Em entrevista exclusiva ao Correio do Estado, o presidente do Sindicato das Indústrias de Papel e Celulose de Mato Grosso do Sul (Sinpacems) e diretor de sustentabilidade, comunicação e recursos humanos da Eldorado Brasil, Elcio Trajano Júnior, comentou os avanços em capacitação, os desafios de atrair e reter talentos e o papel estratégico da indústria na transformação social e econômica do Estado.

Ele destacou que Mato Grosso do Sul vive um momento de expansão no setor de papel e celulose, que já responde por 10,7% do Produto Interno Bruto (PIB) estadual, e movimenta R$ 15,7 bilhões por ano.

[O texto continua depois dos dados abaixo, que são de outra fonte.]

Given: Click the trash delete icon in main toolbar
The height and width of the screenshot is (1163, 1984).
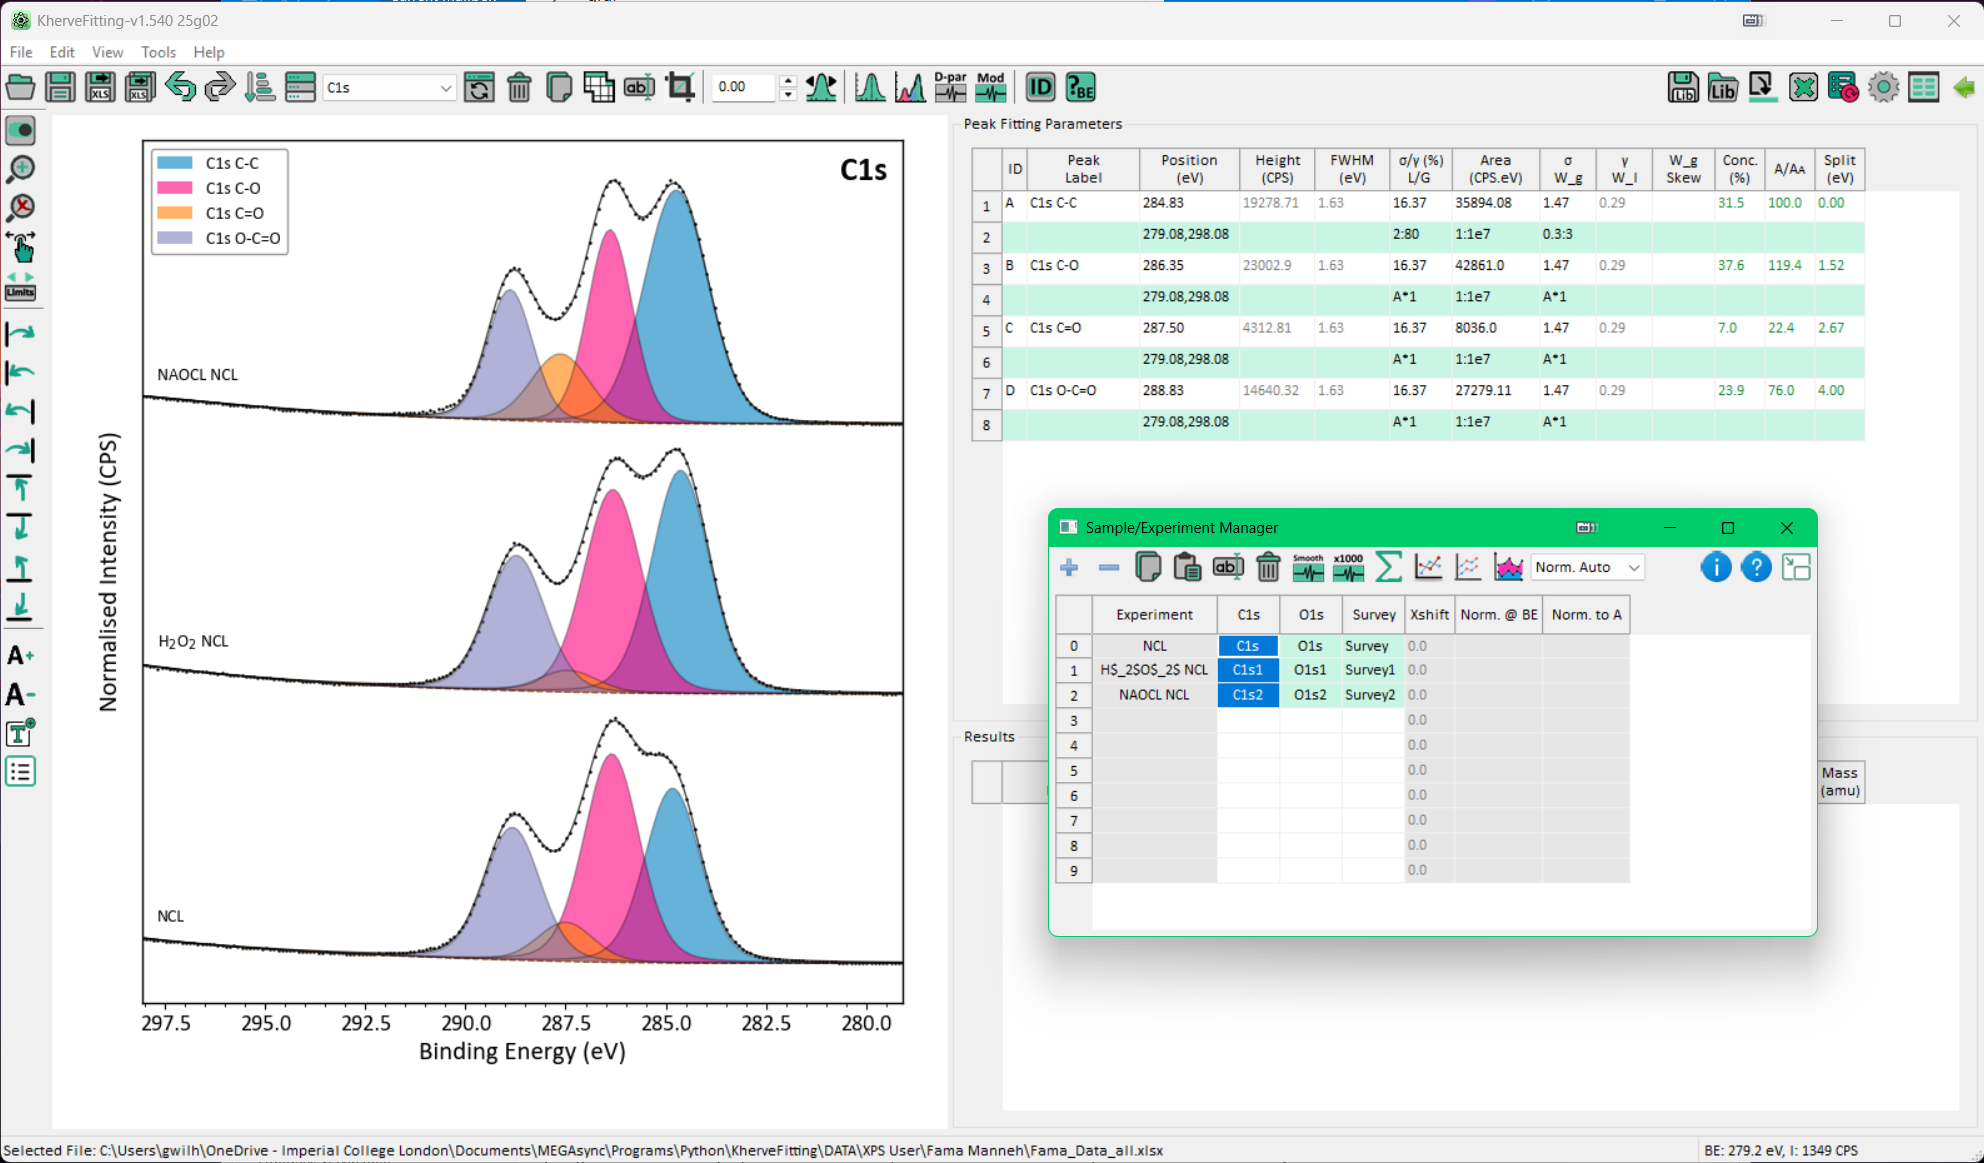Looking at the screenshot, I should point(519,87).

“O impacto vai além da economia atual, de acordo com estudo da Indústria Brasileira de Árvores (Ibá). A expansão prevista do setor até 2032 deve gerar cerca de 93 mil novos empregos, sendo 24 mil diretos e 69 mil indiretos, consolidando o chamado Vale da Celulose como um dos maiores polos florestais e industriais do mundo”, destacou. Confira abaixo a entrevista completa.

Como o senhor avalia o cenário atual de empregabilidade no setor de celulose em Mato Grosso do Sul?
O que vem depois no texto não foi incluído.